Me Too and Hollywood’s Big Night
By Zeke Trautenberg
The Academy Awards are Hollywood’s Swarovski crystal-bedazzled barometer of the film industry and the culture at large. This year, the Me Too movement and revelations of abuse by the producer Harvey Weinstein and other powerful men in Hollywood served as the backdrop for the awards. Even before the ceremony began, Me Too was front and center in the form of Ryan Seacrest, the host of E’s red-carpet show. Seacrest is facing allegations of sexual harassment by his former stylist. In a move that reassured no one, E aired the coverage on a thirty-second tape delay, allowing the network to cut away from any uncomfortable moments.

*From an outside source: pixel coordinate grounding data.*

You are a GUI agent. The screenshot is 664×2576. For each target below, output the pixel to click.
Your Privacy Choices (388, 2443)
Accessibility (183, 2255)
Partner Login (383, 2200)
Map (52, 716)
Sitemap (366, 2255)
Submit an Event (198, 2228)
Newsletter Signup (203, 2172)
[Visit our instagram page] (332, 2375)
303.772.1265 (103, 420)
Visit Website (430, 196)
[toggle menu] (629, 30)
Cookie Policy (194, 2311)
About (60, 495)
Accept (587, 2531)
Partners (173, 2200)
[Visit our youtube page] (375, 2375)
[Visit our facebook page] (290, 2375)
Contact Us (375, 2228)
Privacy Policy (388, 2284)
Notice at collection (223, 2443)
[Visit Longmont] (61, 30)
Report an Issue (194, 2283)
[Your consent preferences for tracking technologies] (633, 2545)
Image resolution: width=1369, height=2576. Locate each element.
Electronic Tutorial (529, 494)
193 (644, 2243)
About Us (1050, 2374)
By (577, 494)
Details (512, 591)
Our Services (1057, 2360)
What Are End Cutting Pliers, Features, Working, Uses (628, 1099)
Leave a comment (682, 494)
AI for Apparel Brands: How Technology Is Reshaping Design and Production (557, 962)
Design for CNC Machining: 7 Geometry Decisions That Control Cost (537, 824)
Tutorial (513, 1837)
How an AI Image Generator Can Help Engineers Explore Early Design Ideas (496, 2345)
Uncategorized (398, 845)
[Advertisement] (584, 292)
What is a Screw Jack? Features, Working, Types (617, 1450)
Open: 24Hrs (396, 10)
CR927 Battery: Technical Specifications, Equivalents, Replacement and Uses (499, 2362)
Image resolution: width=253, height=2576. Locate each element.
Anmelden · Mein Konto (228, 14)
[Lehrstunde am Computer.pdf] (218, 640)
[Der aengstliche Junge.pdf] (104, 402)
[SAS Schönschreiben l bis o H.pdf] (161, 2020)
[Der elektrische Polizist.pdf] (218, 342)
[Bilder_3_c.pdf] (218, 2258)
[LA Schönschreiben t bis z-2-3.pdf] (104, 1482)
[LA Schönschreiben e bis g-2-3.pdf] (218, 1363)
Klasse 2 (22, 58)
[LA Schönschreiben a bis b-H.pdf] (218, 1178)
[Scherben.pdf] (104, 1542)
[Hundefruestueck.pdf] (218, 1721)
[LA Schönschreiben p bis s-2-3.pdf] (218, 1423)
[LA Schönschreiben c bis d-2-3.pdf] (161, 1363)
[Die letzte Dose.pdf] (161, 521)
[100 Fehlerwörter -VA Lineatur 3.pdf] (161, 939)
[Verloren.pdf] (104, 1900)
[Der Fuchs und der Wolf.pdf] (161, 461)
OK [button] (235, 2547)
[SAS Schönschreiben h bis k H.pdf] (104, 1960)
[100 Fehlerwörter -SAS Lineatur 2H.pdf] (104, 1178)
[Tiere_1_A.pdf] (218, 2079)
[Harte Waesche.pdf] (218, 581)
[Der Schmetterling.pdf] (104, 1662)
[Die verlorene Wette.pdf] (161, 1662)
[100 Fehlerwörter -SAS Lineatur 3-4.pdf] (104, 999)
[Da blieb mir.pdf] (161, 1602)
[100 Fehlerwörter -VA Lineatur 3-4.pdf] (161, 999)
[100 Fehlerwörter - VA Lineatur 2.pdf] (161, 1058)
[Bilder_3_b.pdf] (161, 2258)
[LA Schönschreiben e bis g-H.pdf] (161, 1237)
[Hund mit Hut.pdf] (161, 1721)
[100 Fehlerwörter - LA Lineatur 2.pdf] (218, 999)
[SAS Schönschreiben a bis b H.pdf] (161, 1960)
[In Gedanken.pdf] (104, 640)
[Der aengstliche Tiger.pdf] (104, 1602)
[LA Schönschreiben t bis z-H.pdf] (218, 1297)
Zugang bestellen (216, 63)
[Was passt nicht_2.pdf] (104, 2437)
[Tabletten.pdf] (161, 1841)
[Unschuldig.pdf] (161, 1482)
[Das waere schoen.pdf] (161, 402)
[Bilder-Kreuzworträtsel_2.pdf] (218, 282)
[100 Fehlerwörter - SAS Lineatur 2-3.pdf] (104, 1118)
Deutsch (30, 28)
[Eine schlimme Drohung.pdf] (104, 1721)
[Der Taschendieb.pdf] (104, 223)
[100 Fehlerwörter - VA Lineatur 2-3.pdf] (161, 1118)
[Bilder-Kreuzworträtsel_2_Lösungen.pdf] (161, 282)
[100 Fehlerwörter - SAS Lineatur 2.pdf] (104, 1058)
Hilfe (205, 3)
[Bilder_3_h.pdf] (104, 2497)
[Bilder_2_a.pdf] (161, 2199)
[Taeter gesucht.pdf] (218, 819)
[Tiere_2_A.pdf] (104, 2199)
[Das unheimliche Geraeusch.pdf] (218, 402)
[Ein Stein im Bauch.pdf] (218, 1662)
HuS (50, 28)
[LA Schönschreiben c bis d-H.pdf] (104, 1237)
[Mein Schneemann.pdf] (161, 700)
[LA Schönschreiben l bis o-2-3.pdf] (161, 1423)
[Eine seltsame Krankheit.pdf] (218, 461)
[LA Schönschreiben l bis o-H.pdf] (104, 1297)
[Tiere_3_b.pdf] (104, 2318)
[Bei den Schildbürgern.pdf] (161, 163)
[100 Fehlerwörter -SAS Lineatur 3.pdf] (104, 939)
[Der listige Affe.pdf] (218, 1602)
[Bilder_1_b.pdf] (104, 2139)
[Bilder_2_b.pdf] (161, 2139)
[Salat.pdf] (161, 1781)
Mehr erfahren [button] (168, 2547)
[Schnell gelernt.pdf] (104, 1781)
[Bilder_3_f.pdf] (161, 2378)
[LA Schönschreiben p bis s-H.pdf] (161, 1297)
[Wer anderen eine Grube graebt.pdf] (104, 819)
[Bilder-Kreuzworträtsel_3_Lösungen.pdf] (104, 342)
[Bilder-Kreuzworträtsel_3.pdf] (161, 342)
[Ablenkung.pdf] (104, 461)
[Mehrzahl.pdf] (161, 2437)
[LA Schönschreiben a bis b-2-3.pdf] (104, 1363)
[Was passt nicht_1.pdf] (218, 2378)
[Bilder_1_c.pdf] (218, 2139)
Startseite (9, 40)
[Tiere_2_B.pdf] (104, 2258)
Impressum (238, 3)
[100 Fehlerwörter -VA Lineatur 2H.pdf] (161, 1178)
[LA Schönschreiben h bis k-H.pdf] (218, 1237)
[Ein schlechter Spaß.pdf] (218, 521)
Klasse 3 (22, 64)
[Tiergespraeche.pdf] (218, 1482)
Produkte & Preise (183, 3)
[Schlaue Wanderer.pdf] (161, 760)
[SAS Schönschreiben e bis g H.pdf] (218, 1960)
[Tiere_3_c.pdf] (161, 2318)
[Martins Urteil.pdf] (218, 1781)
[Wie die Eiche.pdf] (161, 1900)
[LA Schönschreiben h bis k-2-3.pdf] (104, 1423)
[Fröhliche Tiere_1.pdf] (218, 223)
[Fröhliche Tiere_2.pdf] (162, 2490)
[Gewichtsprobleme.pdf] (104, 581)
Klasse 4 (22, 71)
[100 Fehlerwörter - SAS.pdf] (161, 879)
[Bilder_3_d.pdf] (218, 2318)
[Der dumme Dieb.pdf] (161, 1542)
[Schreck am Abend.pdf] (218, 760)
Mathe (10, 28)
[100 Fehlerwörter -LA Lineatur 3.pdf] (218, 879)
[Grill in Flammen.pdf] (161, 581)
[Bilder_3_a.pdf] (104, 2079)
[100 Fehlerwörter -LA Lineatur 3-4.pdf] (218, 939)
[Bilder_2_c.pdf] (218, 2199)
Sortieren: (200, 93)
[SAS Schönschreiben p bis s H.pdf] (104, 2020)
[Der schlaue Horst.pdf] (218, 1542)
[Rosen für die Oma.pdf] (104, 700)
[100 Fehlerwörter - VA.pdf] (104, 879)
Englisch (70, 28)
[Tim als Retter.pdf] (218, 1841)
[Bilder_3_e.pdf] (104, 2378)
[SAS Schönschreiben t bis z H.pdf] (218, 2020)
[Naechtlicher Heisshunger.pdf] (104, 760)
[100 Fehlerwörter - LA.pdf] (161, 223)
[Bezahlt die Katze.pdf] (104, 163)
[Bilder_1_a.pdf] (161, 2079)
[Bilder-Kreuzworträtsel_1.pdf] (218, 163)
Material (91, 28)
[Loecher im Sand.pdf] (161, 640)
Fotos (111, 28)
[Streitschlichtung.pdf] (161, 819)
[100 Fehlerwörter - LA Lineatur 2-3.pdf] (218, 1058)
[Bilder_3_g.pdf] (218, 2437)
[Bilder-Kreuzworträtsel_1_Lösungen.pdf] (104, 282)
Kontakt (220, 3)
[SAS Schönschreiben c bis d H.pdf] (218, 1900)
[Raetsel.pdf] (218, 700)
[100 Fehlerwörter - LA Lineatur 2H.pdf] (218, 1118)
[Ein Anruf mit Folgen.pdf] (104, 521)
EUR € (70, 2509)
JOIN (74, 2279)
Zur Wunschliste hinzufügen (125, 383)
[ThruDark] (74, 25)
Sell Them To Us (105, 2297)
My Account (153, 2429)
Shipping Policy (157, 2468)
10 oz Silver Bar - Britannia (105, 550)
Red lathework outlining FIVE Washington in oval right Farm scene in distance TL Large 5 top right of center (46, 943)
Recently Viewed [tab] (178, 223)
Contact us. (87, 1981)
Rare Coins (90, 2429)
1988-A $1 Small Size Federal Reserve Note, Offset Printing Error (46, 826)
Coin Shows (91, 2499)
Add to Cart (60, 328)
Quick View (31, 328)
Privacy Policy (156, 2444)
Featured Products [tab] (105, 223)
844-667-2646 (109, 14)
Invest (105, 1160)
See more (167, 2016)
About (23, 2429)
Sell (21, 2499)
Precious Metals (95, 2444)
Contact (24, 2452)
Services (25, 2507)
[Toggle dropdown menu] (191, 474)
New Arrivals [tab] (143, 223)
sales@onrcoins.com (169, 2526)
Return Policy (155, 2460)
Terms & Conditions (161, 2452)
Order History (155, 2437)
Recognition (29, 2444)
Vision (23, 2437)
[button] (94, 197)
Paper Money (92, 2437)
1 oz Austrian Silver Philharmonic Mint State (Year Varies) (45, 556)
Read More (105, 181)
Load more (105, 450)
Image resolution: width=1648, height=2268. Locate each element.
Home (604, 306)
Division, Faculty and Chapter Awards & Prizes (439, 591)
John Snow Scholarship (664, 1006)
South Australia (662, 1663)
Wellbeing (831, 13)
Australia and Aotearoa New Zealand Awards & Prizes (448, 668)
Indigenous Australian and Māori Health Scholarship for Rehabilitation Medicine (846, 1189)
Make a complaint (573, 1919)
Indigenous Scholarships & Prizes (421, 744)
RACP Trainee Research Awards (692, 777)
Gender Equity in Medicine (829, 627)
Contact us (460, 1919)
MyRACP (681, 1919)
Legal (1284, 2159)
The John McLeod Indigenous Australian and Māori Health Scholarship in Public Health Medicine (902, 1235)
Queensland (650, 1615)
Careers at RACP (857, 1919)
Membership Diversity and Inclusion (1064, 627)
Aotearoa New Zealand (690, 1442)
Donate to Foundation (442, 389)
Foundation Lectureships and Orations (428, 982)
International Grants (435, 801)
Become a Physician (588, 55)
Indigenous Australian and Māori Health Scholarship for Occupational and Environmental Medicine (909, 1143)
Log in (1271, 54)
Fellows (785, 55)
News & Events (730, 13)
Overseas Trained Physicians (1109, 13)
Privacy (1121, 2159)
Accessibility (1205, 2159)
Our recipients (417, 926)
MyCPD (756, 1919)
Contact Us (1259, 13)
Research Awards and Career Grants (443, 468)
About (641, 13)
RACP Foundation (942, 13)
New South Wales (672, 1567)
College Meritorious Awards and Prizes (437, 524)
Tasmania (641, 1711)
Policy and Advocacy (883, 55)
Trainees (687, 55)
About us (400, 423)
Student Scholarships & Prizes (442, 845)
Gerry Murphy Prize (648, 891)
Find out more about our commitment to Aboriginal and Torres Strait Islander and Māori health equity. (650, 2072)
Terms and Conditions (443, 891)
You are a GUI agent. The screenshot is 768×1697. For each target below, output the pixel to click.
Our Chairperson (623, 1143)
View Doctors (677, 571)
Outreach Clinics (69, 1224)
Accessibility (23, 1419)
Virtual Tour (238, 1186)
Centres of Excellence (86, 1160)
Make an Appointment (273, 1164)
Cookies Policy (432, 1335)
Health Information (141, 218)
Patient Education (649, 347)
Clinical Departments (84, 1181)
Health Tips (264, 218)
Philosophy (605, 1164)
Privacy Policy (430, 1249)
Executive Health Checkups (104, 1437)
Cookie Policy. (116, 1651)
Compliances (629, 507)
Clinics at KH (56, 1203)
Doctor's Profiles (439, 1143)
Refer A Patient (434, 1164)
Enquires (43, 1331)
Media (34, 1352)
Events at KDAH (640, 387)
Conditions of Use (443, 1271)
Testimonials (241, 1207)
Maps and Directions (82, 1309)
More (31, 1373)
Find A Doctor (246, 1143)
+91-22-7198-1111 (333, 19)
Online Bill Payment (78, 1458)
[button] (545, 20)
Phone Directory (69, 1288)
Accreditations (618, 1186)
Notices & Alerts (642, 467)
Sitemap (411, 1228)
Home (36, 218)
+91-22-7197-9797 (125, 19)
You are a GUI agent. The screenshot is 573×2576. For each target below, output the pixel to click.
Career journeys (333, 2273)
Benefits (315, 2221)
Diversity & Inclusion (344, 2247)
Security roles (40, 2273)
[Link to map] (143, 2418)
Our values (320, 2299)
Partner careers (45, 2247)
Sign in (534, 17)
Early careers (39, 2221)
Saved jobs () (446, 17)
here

Whereas Seacrest’s presence reflected the entrenched power of alleged harassers and abusers in Hollywood, the onstage appearance of the actress Annabella Sciorra, a survivor of Weinstein’s abuse, represented a symbolic recognition of the damage done by sexual harassers and abusers in Hollywood. In the most moving and symbolically powerful moment of the evening Sciorra, standing next to her fellow actresses Time’s Up declared: “This year many spoke their truth.”
Jimmy Kimmel reprised his role as a genial and self-aware host. He poked fun at the stars and acknowledged the Me Too movement, joking: “If you are a nominee who isn’t making history, shame on you!”. Among the history-making nominees was Rachel Morrison, the first woman nominated for Cinematography in the ninety-year history of the Oscars. The Chilean film Una mujer fantástica, which tells the story of a transgender woman (played by Daniela Vega) dealing with the loss of her partner, also broke ground with its Best Foreign Film win.
Reprising a joyful moment from last year, Kimmel brought Gal Godot, Armie Hammer, Emma Stone, Guillermo del Toro, and other Hollywood stars to a movie theater across the street from the Dolby Theater where they surprised an audience mid-movie. However, the visit to the theater carried a deeper significance, reflecting anxiety about the disjuncture between films recognized by the Academy and those favored by the movie-going public.
The only surprise at this year’s show was Jordan Peele’s win for Best Original Screenplay for the social satire-cum-horror film Get Out. Guillermo del Toro’s The Shape of Water, with its broad allegory of outsiders in an unforgiving world, was a fitting winner of the Best Picture award. However, Coco, which won the award for Best Animated Feature, a transnational production with stars from across the Americas that represents a profitable and inclusive future for Hollywood.